Similarly, bankers, traders, and brokers at multiple institutions were found to be manipulating LIBOR for profit. Although this manipulation only came to light after the financial crisis, multiple testimonials from bankers suggest that the practice dates back to the 1990s.
However, what has ultimately turned out to be the death knell of LIBOR is the depreciation of the liquidity of the underlying market LIBOR measures. Banks are no longer lending as much to each other as they have in previous years. Therefore, LIBOR, already a collection of opinions, has developed into essentially expert speculation and a much less reliable measurement of the market.
As a solution to this, financial authorities in many jurisdictions have made the decision to transition away from LIBOR to what are known as alternative risk-free rates (RFRs). In the UK the FCA, LIBOR’s regulator, announced that it will cease to compel banks to publish LIBOR, and any sterling inter-bank rate published will be deemed to be ‘not representative’ after 31 December 2021.

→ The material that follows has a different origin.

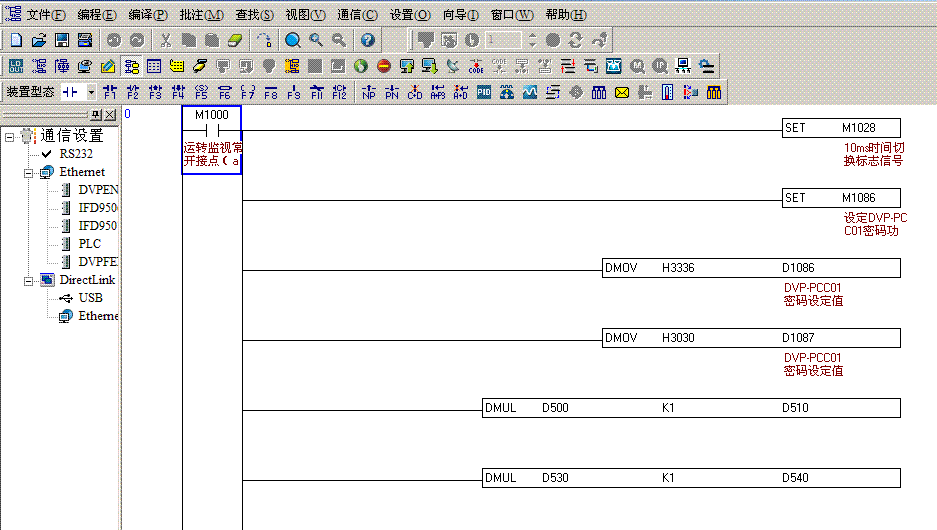
Task: Click the SET M1028 instruction block
Action: click(840, 129)
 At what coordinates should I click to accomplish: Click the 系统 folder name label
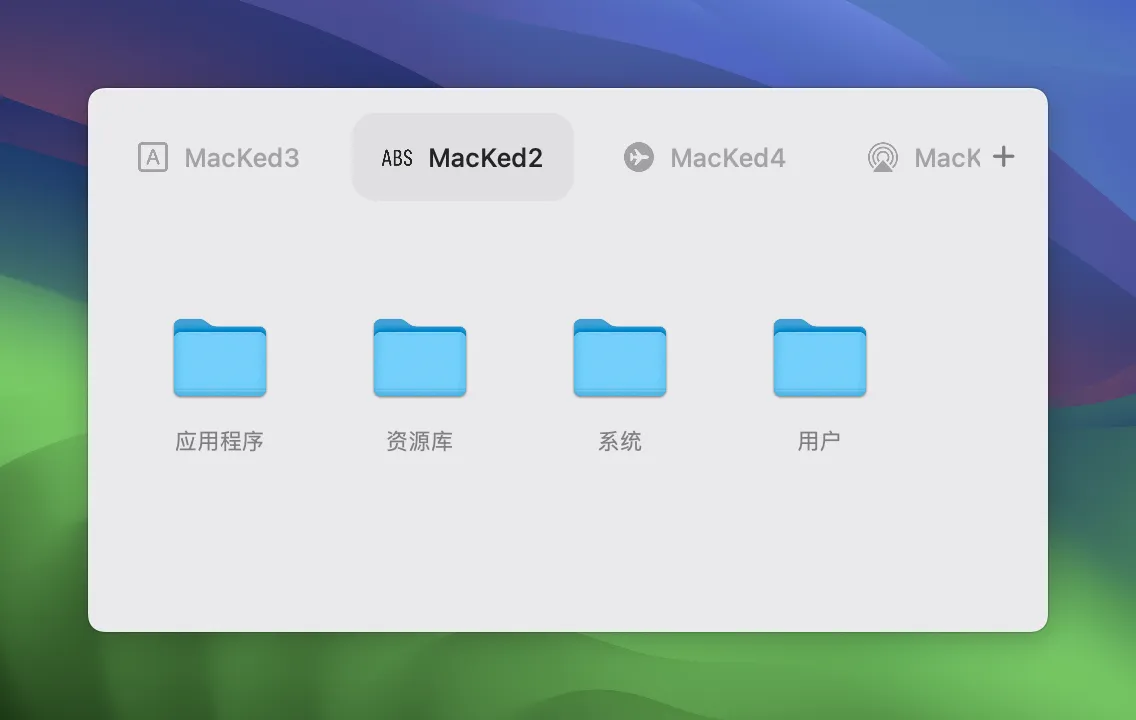[620, 441]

In the UK market, the RFR will be SONIA, administered by the Bank of England. Unlike LIBOR which is a forward-looking rate, SONIA is backwards-looking, reflecting interest rates that banks pay to borrow sterling overnight from other banks. The key differentiator from LIBOR is that SONIA is based on real market transaction data, and thus perceived to be ‘risk free’ and more robust. SONIA will replace LIBOR as the industry standard benchmark for sterling debt instruments and other financial products, and this means that significant changes to documentation and the way interest is calculated are required. Borrowers in particular will need to be ensure these changes are identified and properly implemented so as to avoid any adverse impact on their position.
A tough transition?
Although the deadline for LIBOR transition is looming, many businesses remain unprepared. A survey conducted by UK Finance in May 2021 found that 25% of the financial decision makers questioned were unsure if they have a product linked to LIBOR. The vast majority of those unaware of their exposure were SMEs.

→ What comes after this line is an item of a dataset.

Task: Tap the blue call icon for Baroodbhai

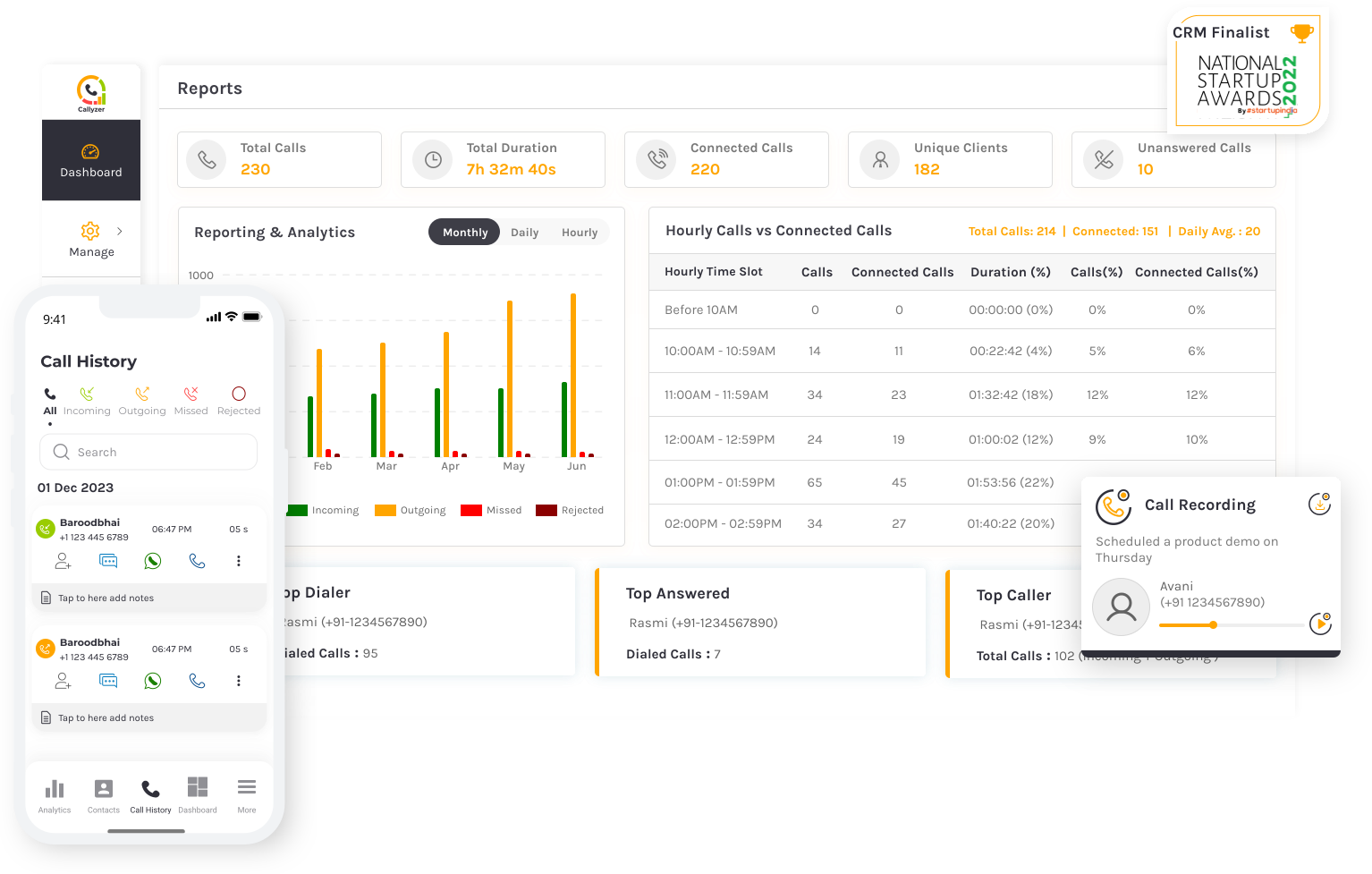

Of the 100 million LIBOR-linked contracts, it is estimated at least US$52 trillion of these are set to mature after the end of year deadline. This could create major issues for the affected parties unless they are identified and dealt with in good time. Research conducted by Factor, a leading legal service provider, has found that two-in-five of the 100 million contracts that reference LIBOR contain no adequate fall-back provisions dealing with the discontinuation of LIBOR or the transition to an RFR.
The UK Government has introduced legislation (the Critical Benchmarks (References and Administrators’ Liability) Bill) to tackle the issue of ‘tough legacy’ contracts, being those contracts which reference LIBOR but which realistically cannot be amended to transition to alternative rates. Once enacted, this is intended to provide a legislative solution to deal with this category of contracts and to provide some certainty as to how contractual references to LIBOR in them should be interpreted, particularly around the continued availability of a published ‘synthetic LIBOR’ rate. It is also intended to provide a potential defence against claims for breach of contract or frustration. However, there remains some uncertainly as to which contracts will benefit from the provisions of the legislation and so cannot be relied upon as a failsafe.
LIBOR is deeply engrained in the financial landscape. Unfortunately, a wide variety of companies party to LIBOR-based arrangements could find themselves unknowingly exposed come 1 January 2022 unless steps are taken to review and identify any risks.
Assessing a company’s LIBOR exposure can be a cumbersome task but, with the deadline looming, companies who have not yet addressed this must act now. Many SME’s do not have the capacity to conduct this review, so seeking expert advice and guidance is advisable in order to be able to benefit from the more robust risk-free rate and to reduce exposure to any potential uncertainty in the market.